The man—or in some cases, child—who is impaired either physically, mentally, or both, has the luxury of lowered standards in whatever he endeavors to achieve. The ears of his audience become deaf to flat notes while the eyes of his parents become blind to crooked lines and warped symmetry. Nets don’t hang as high and are left wide open. The outcome of what the impaired manages to accomplish is an afterthought—mere appearance of exertion is considered sufficient, even praiseworthy.

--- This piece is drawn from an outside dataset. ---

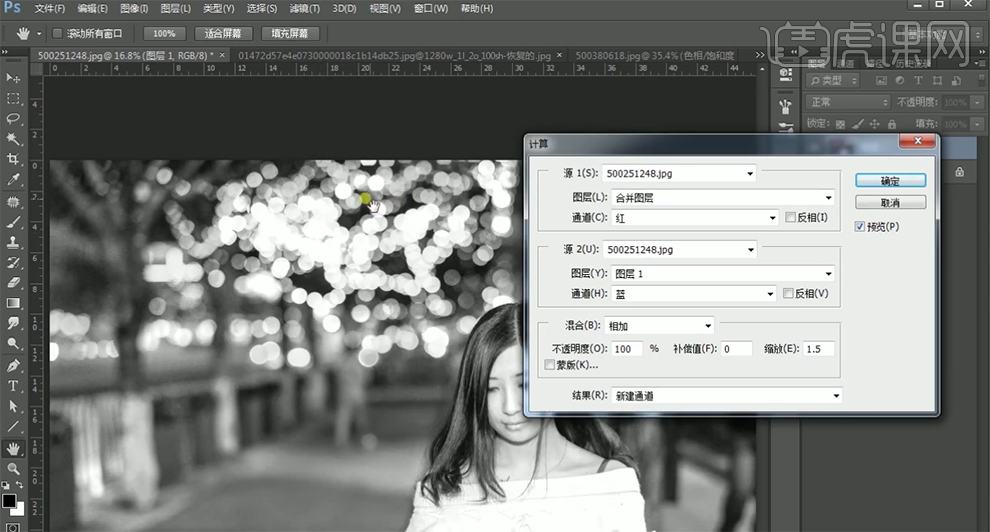Open the Blending mode dropdown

Our expectations of such people are not diminished to protect them, but to guard ourselves. The difference between us is in degree, not category. Underestimating the impaired provides a convenient way to overestimate the distance between ourselves and them. The praise with which they are readily showered is thought of as compensation for their endless failures and innate lack of potential. But where is this praise for the average and slightly less-than-average man who also fails each day? Does he not also sweat and strain for hours upon hours? He does. Still, the average man remains unseen because he is not the best and he is not the best at being the worst.
A cognitive handicap at least offers immunity from a far more insidious and soul-eroding variety—an acute awareness of failure. How many individuals endlessly claw their way up statistical mountains in the shape of bell curves for intelligence, income, and fitness, only to tire just before the top, or to reach the peak and find that they cannot make it down the other side where excellence is promised—but never guaranteed—below? Where is their pat on the back? Where are the accolades and standing ovations for those condemned to an existence of perpetual grayness?
Do not pity the impaired. Pity yourself.